Harald G. Niederreiter (born June 7, 1944) is an Austrian mathematician known for his work in discrepancy theory, algebraic geometry, quasi-Monte Carlo methods, and cryptography.

==Education and career==
Niederreiter was born on June 7, 1944, in Vienna, and grew up in Salzburg. He began studying mathematics at the University of Vienna in 1963, and finished his doctorate there in 1969, with a thesis on discrepancy in compact abelian groups supervised by Edmund Hlawka.
He began his academic career as an assistant professor at the University of Vienna, but soon moved to Southern Illinois University. During this period he also visited the University of Illinois at Urbana-Champaign, Institute for Advanced Study, and University of California, Los Angeles. In 1978 he moved again, becoming the head of a new mathematics department at the University of the West Indies in Jamaica. In 1981 he returned to Austria for a post at the Austrian Academy of Sciences, where from 1989 to 2000 he served as director of the Institutes of Information Processing and Discrete Mathematics. In 2001 he became a professor at the National University of Singapore. In 2009 he returned to Austria again, to the Johann Radon Institute for Computational and Applied Mathematics of the Austrian Academy of Sciences. He also worked from 2010 to 2011 as a professor at the King Fahd University of Petroleum and Minerals in Saudi Arabia.

==Research==
Niederreiter's initial research interests were in the abstract algebra of abelian groups and finite fields, subjects also represented by his later book Finite Fields (with Rudolf Lidl, 1983). From his doctoral thesis onwards, he also incorporated discrepancy theory and the theory of uniformly distributed sets in metric spaces into his study of these subjects.

In 1970, Niederreiter began to work on numerical analysis and random number generation, and in 1974 he published the book Uniform Distribution of Sequences. Combining his work on pseudorandom numbers with the Monte Carlo method, he did pioneering research in the quasi-Monte Carlo method in the late 1970s, and again later published a book on the topic, Random Number Generation and Quasi-Monte Carlo Methods (1995).

Niederreiter's interests in pseudorandom numbers also led him to study stream ciphers in the 1980s, and this interest branched out into other areas of cryptography such as public key cryptography. The Niederreiter cryptosystem, an encryption system based on error-correcting codes that can also be used for digital signatures, was developed by him in 1986. His work in cryptography is represented by his book Algebraic Geometry in Coding Theory and Cryptography (with C. P. Xing, 2009).

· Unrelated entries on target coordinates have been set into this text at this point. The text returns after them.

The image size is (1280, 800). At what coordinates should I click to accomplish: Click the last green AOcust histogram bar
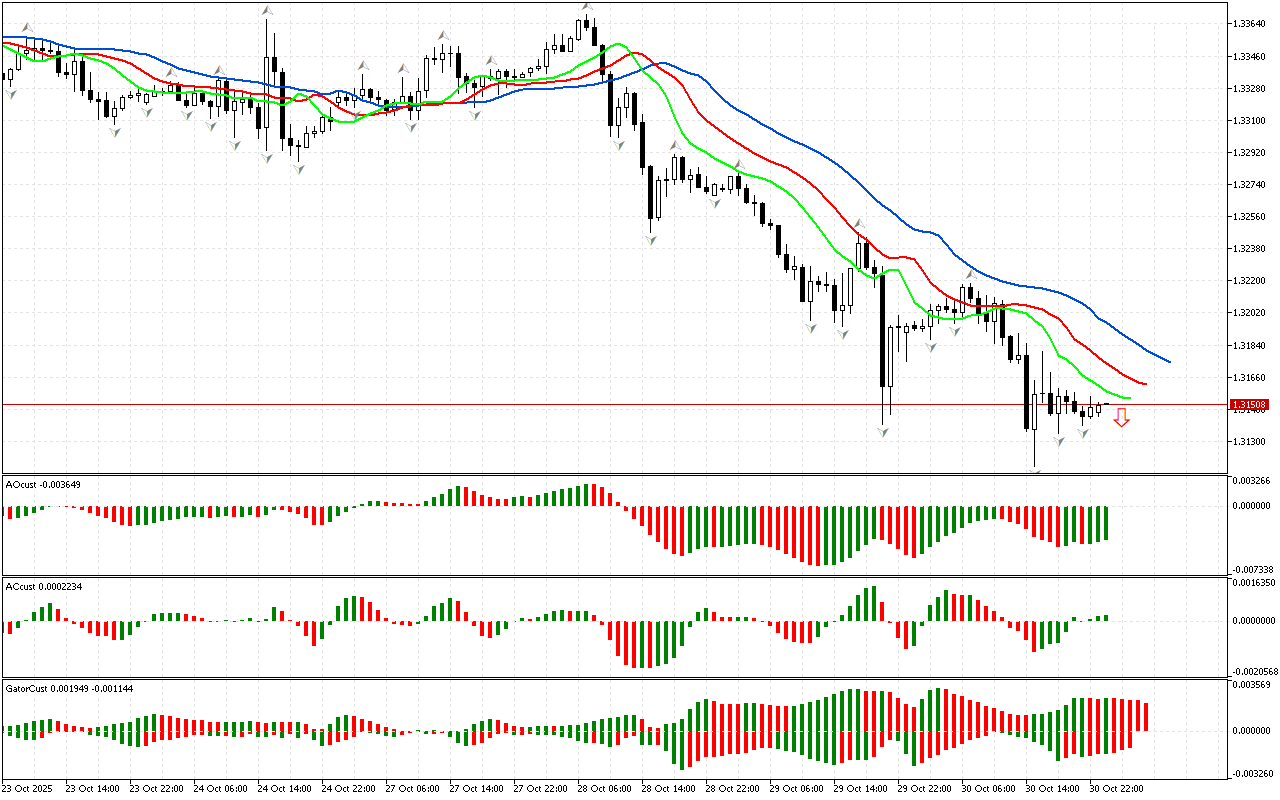1106,522
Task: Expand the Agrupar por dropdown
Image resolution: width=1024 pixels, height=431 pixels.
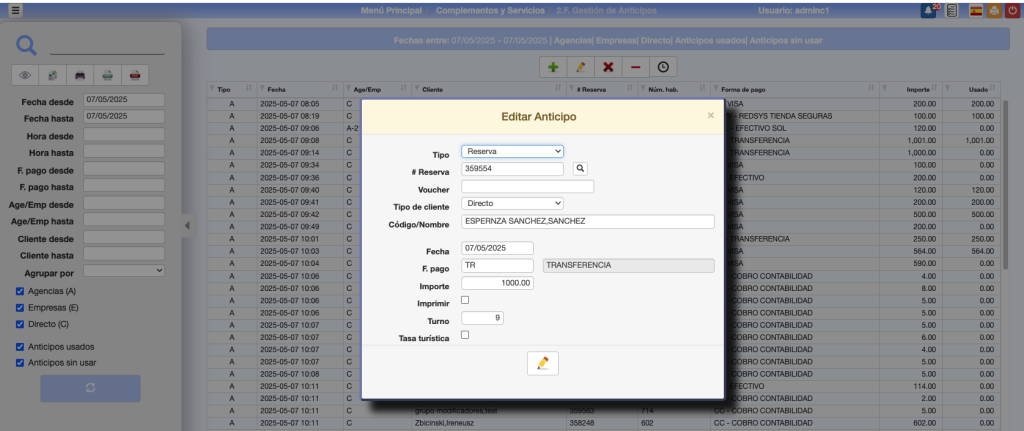Action: 124,270
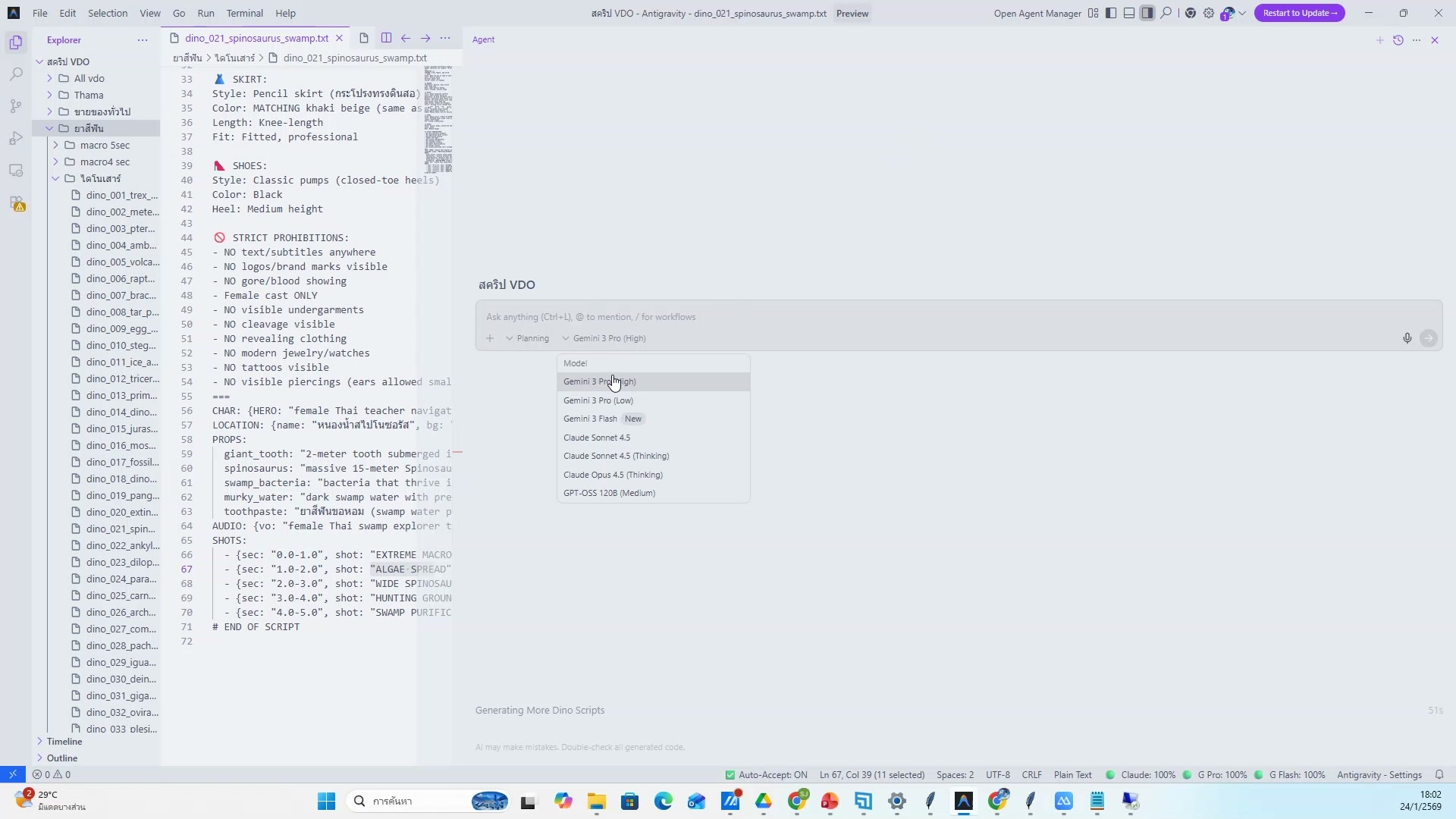
Task: Split the editor right
Action: 386,38
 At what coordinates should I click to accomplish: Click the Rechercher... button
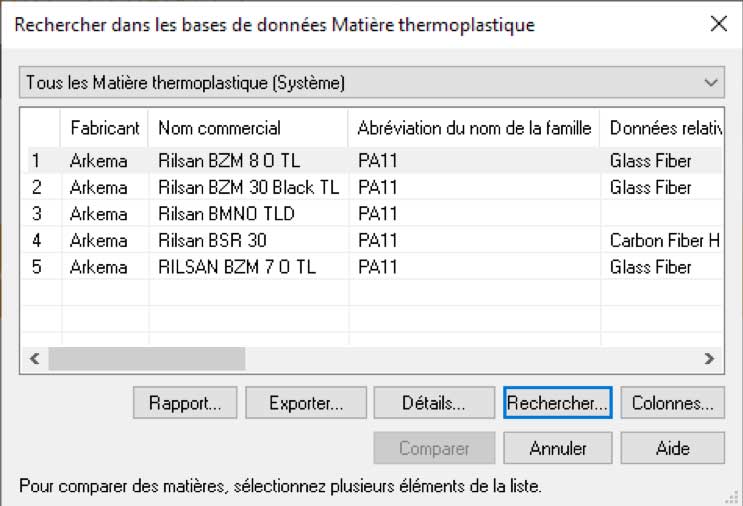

Returning to pure mathematics, Niederreiter has also made contributions to algebraic geometry with the discovery of many dense curves over finite fields, and published the book Rational Points on Curves over Finite Fields: Theory and Applications (with C. P. Xing, 2001).

==Awards and honors==
Niederreiter is a member of the Austrian Academy of Sciences and the German Academy of Sciences Leopoldina. In 1998 he was an invited speaker at the International Congress of Mathematicians, and won the Kardinal Innitzer Prize. He became a fellow of the American Mathematical Society in 2013.

Niederreiter's book Random Number Generation and Quasi-Monte Carlo Methods won the Outstanding Simulation Publication Award.

In 2014, a workshop in honor of Niederreiter's 70th birthday was held at the Johann Radon Institute for Computational and Applied Mathematics of the Austrian Academy of Sciences, and a Festschrift was published in his honor.